- _Extracted information_
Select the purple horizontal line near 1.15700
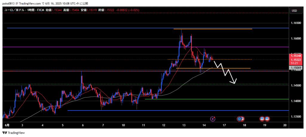This screenshot has width=306, height=137. coord(90,47)
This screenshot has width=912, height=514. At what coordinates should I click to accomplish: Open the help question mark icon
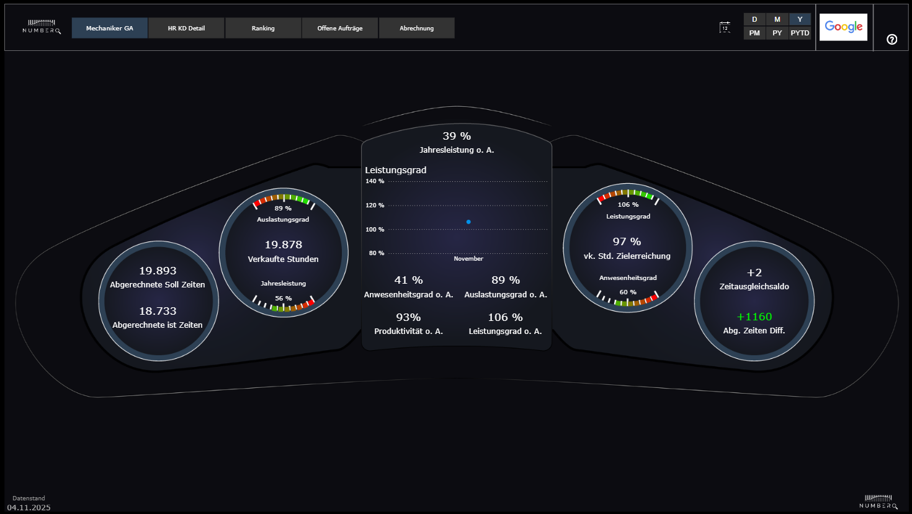click(x=892, y=40)
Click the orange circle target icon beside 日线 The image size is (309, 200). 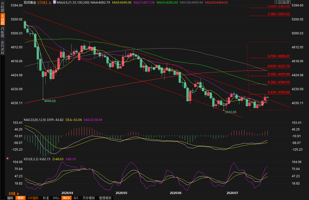50,3
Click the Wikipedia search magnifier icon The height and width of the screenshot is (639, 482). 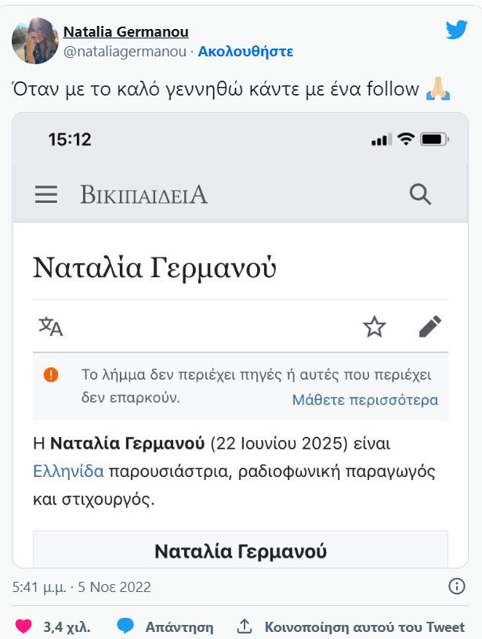420,194
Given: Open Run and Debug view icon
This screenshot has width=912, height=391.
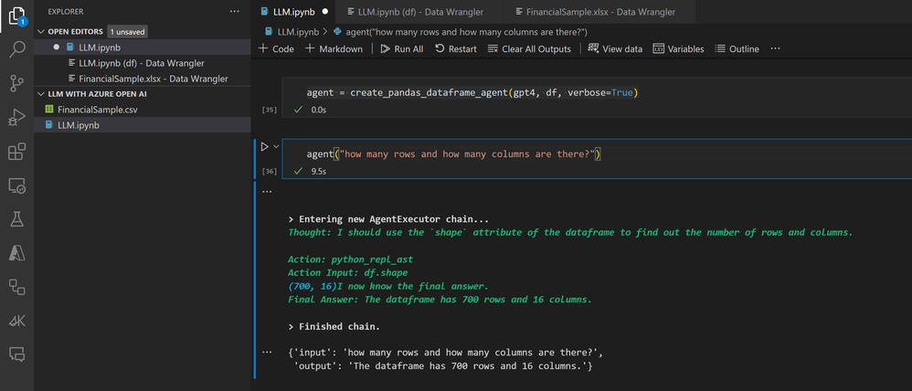Looking at the screenshot, I should (x=16, y=117).
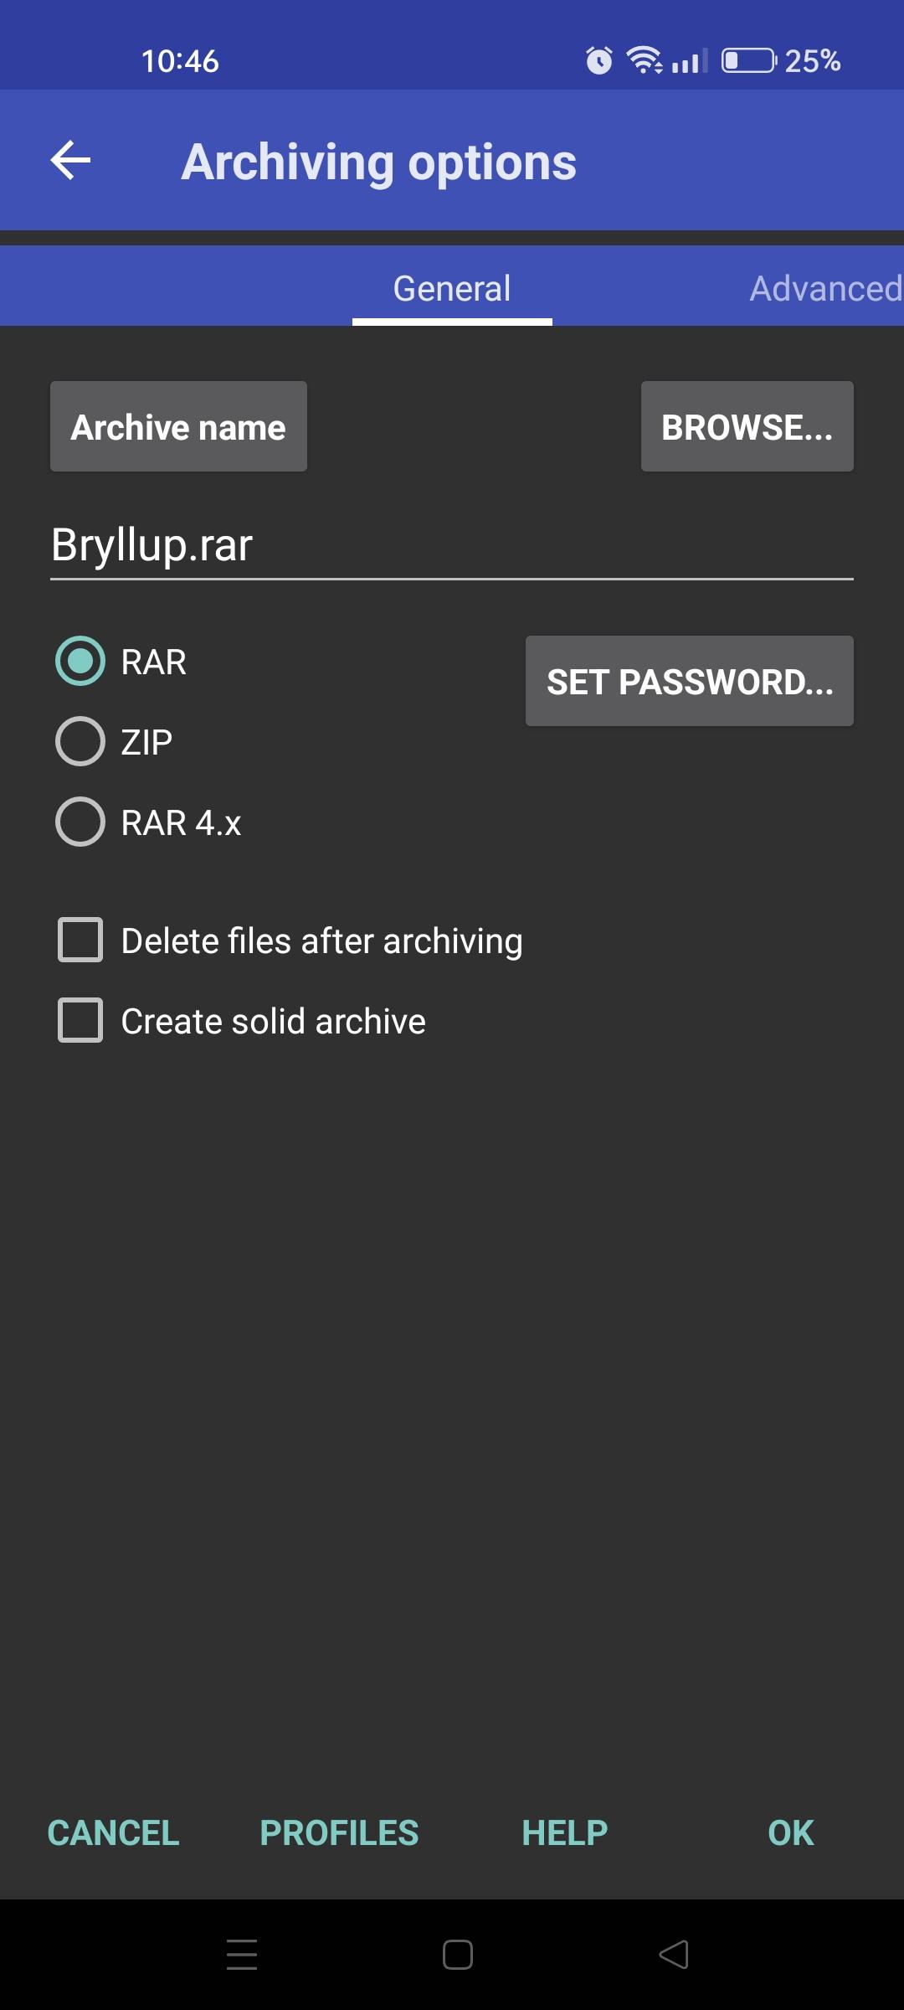Select the RAR 4.x radio button
The height and width of the screenshot is (2010, 904).
80,822
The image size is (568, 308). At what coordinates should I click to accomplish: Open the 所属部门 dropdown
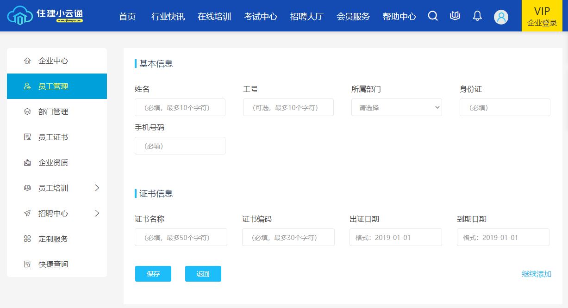tap(396, 107)

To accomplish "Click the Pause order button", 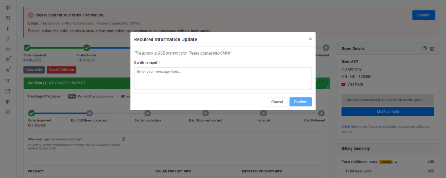I will click(x=34, y=70).
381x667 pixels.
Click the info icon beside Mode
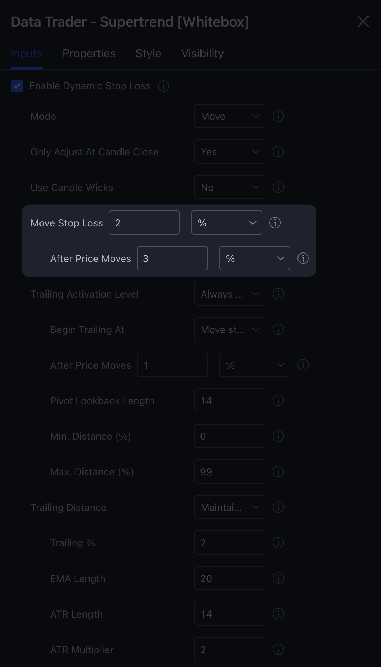pyautogui.click(x=278, y=116)
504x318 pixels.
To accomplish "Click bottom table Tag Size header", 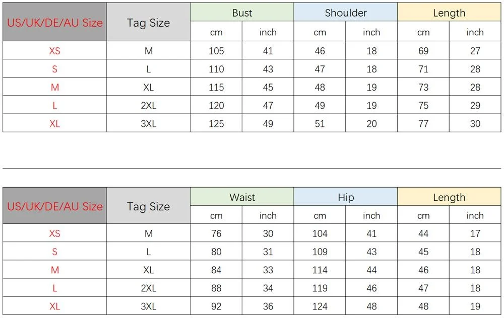I will click(148, 206).
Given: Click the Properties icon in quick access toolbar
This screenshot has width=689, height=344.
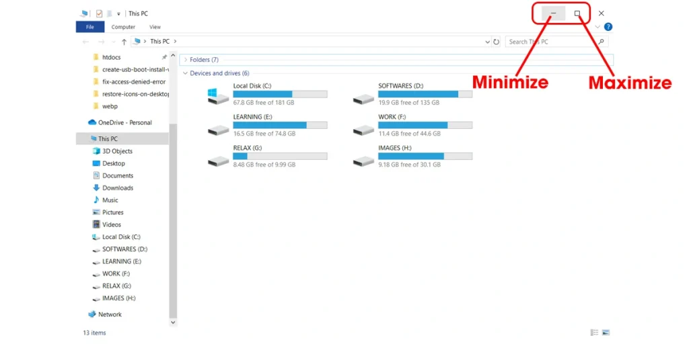Looking at the screenshot, I should (99, 13).
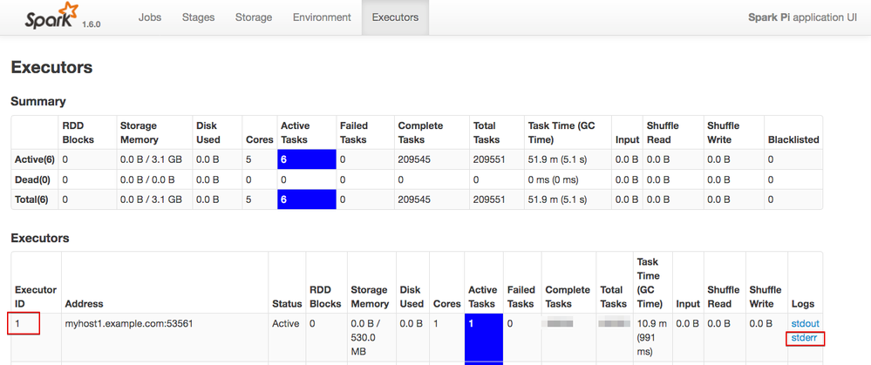
Task: Sort executors table by Address header
Action: [x=84, y=304]
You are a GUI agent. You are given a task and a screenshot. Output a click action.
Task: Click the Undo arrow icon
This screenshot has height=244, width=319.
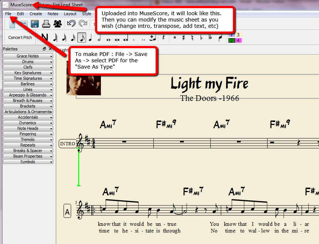point(71,24)
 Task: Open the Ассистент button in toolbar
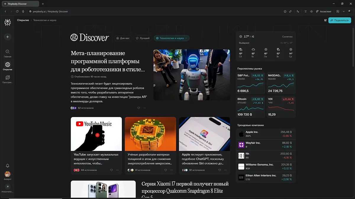click(324, 11)
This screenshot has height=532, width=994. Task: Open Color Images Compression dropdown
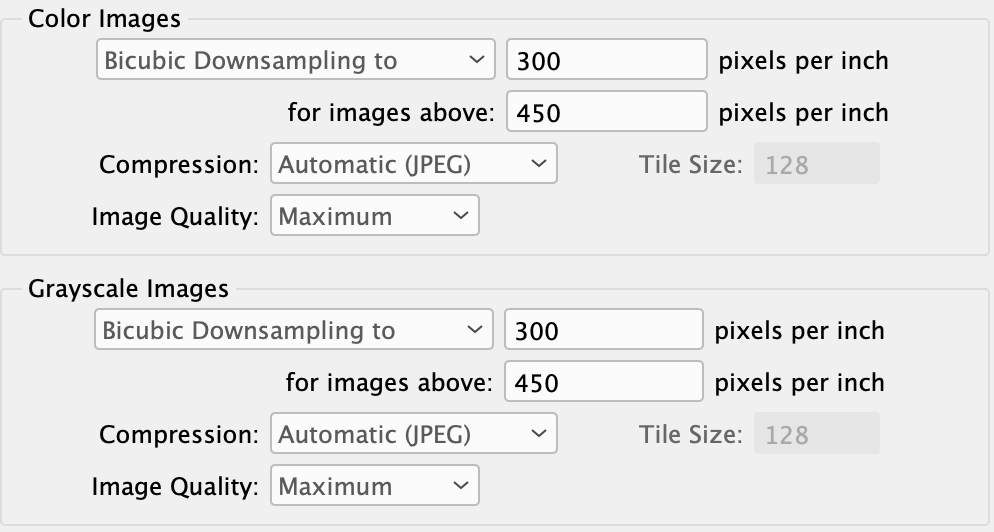coord(414,164)
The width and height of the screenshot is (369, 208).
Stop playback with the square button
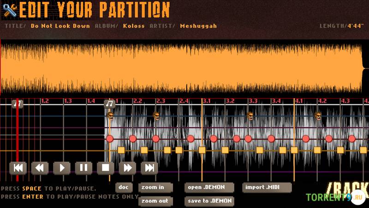tap(106, 168)
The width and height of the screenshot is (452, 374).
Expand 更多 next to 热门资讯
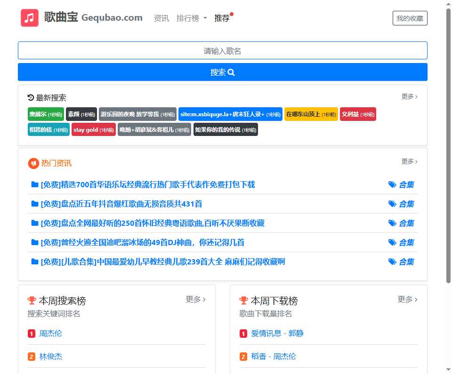(x=408, y=161)
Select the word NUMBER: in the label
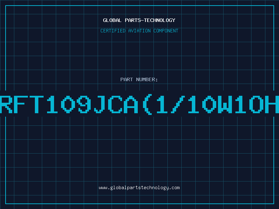 [x=147, y=79]
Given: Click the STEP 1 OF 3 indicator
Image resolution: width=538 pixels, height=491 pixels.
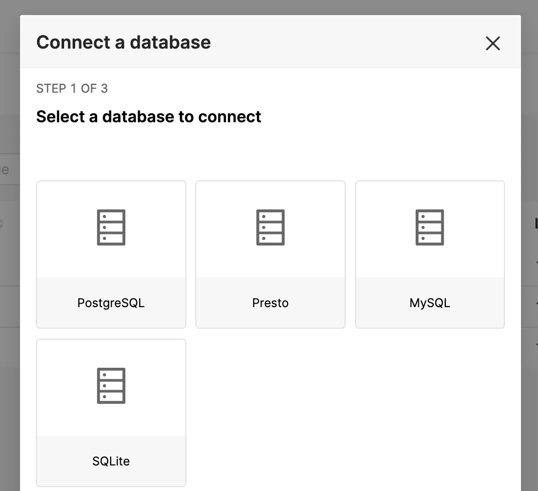Looking at the screenshot, I should tap(72, 88).
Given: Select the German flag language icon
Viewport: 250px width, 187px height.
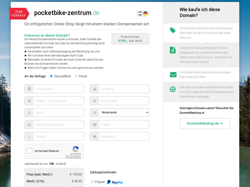Looking at the screenshot, I should pos(146,14).
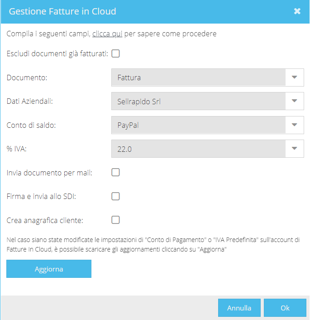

- _Problem requirements_
Each line from the one holding "Given: Click the STEP 1 OF 3 indicator" through the end of the listing is to be output exactly, both ends included, with no other lines and the pictures left out.

- _Your response_
Given: Click the STEP 1 OF 3 indicator
Image resolution: width=538 pixels, height=491 pixels.
Looking at the screenshot, I should tap(72, 88).
Given: Select the German flag language icon
Viewport: 250px width, 187px height.
Looking at the screenshot, I should pos(146,14).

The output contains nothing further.